Dem steht letztlich auch nicht die E-Mail des Sicherheitsdienstleiters der Beklagten vom 17. März 20 entgegen, die dieser noch vor dem Wiederauffinden des Schlüssels an alle Bediensteten versandt hat. Es verwundert zwar, dass ausgerechnet der den Sicherheitsdienst leitende Beamte der Beklagten sechs Tage nach dem Verschwinden des Schlüssels allen Bediensteten gegenüber in flapsiger Art und Weise mit dem Satz "Gibt auch keinen Ärger ..." zum Ausdruck gebracht hat, dass die Angelegenheit im Fall der "zeitnahen" Rückgabe des Schlüssels nicht sanktioniert werde. Ausschlaggebend ist jedoch, dass der Sicherheitsdienstleiter zum einen keine personalrechtlichen Befugnisse hat und dass zum anderen die Klägerin, die im Zeitpunkt des Versandes der behördeninternen E-Mail vom 17. März 20 urlaubsbedingt nicht in der Justizvollzugsanstalt war, angesichts des weiteren Geschehensablaufs nicht darauf vertrauen durfte, dass ihr Verhalten nicht disziplinarisch geahndet wird. Die Klägerin ist nämlich am 18. März 20 - offenbar telefonisch - ersucht worden, nach der Rückkehr aus dem Urlaub zu der Angelegenheit Stellung zu nehmen (vgl. Vermerk vom 18.3.20 , Bl. 1 BA-A). Noch vor der Fertigung der Stellungnahme ist am 24. März 20 mit ihr ein Gespräch geführt worden, in dem ihr ihre Verhaltensweise vorgeworfen und ihr Verhalten kritisiert worden ist (vgl. E-Mails vom 24.3.20 , Bl. 10 und 4 BA-A). Am 27. März 20 hat die Klägerin sodann die von der Beklagten erbetene schriftliche Stellungnahme gefertigt, die zur Einleitung des Disziplinarverfahrens geführt hat.
Das Zulassungsverfahren wird als Berufungsverfahren fortgeführt; der Einlegung einer Berufung bedarf es nicht (§ 124 a Abs. 5 Satz 5 VwGO).

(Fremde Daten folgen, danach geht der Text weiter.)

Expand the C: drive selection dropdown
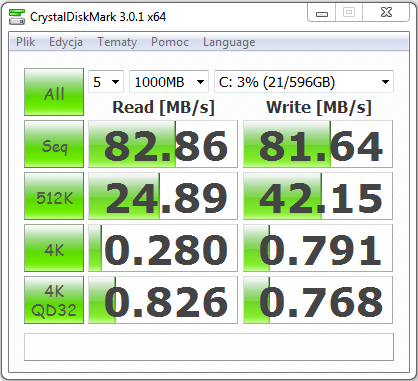The height and width of the screenshot is (381, 418). pyautogui.click(x=304, y=82)
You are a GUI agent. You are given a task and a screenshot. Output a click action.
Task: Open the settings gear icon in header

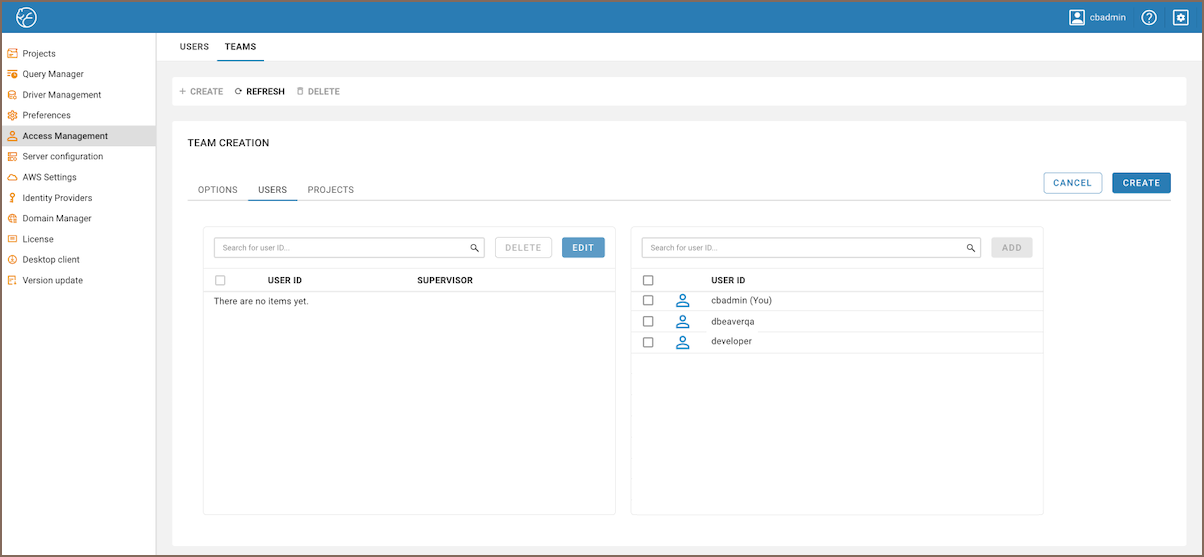[x=1180, y=17]
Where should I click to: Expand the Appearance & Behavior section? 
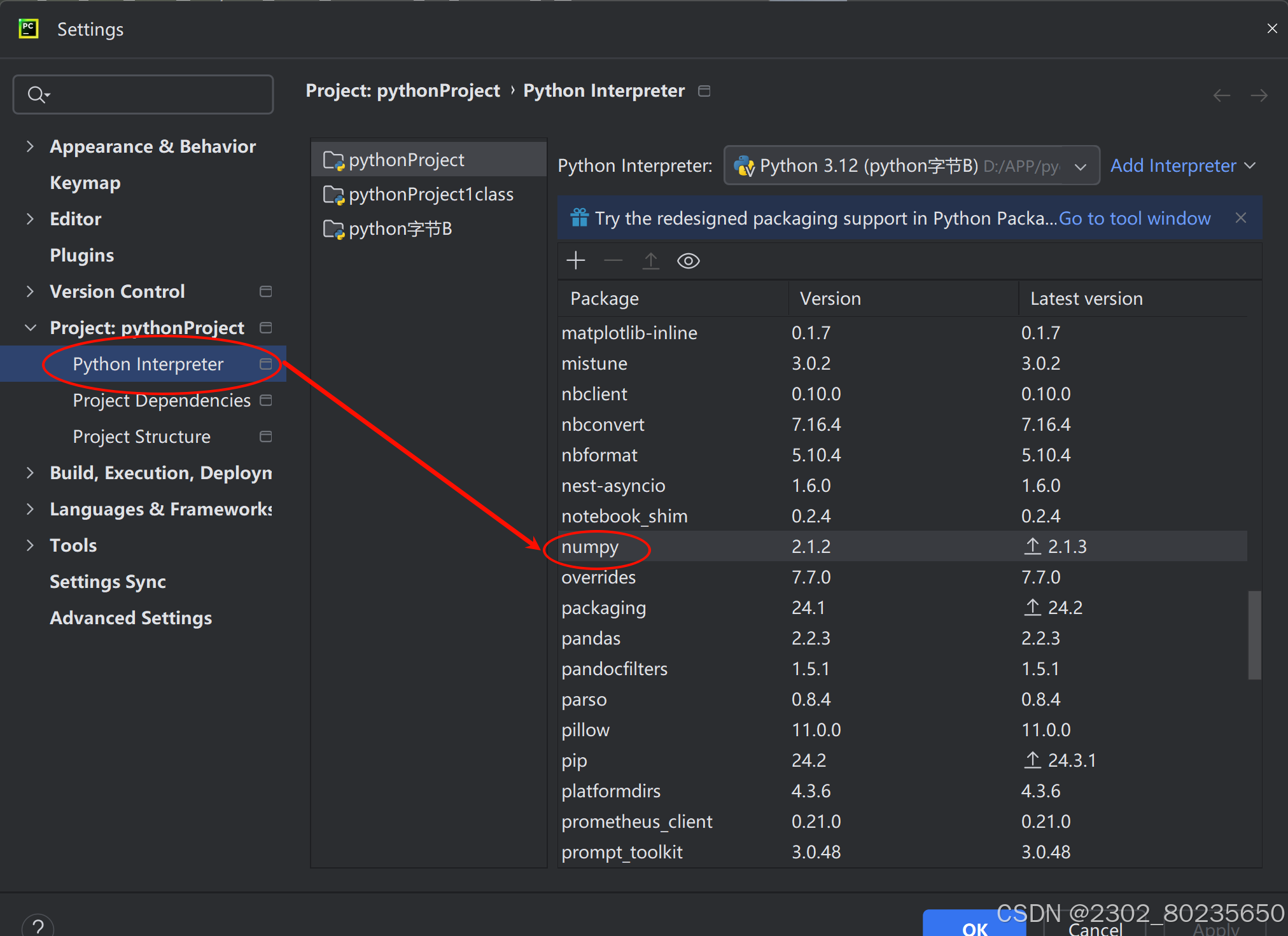click(30, 146)
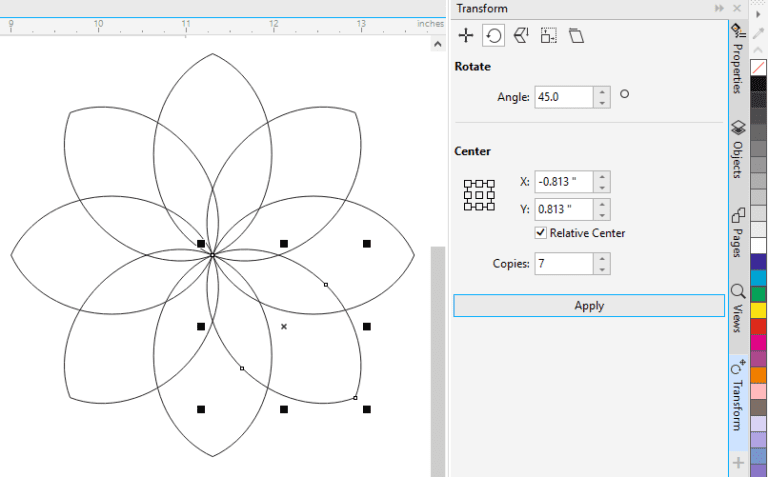Add a docker with plus icon
Screen dimensions: 768x477
click(738, 463)
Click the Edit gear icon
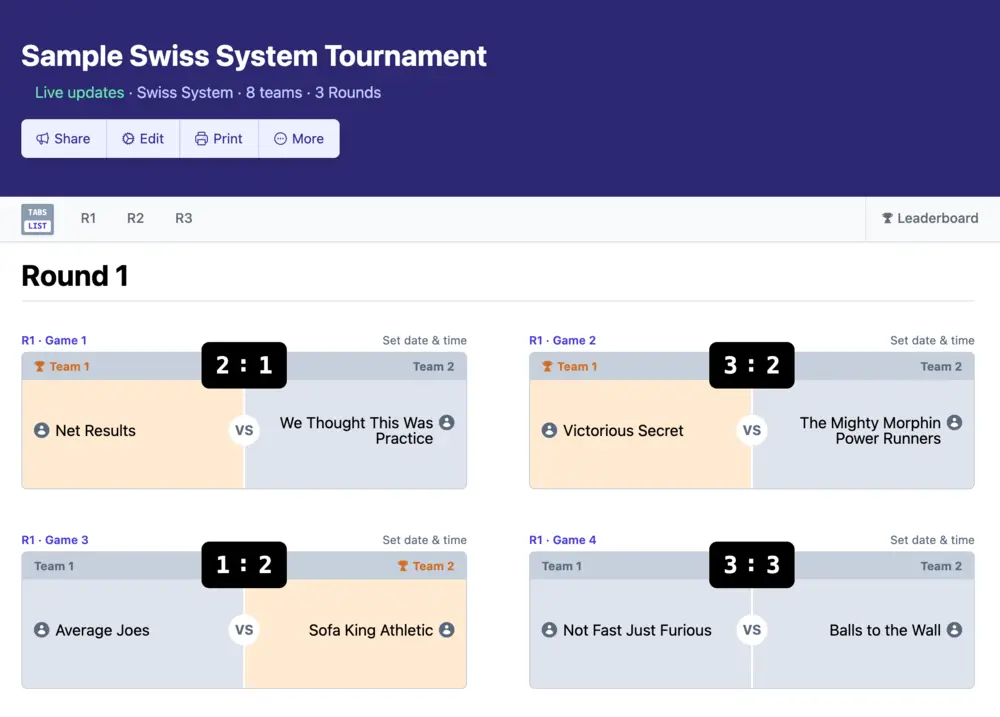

Die Berufung ist innerhalb eines Monats nach Zustellung des Beschlusses über die Zulassung der Berufung zu begründen. Die Begründung ist bei dem Niedersächsischen Oberverwaltungsgericht, Uelzener Straße 40, 21335 Lüneburg, oder Postfach 2371, 21313 Lüneburg, einzureichen. Die Begründungsfrist kann auf einen vor ihrem Ablauf gestellten Antrag von dem Vorsitzenden verlängert werden. Die Begründung muss einen bestimmten Antrag enthalten sowie die im Einzelnen anzuführenden Gründe der Anfechtung (Berufungsgründe). Mangelt es an einem dieser Erfordernisse, so ist die Berufung unzulässig (§ 124 a Abs. 3 Sätze 3 bis 5 und Abs. 6 VwGO).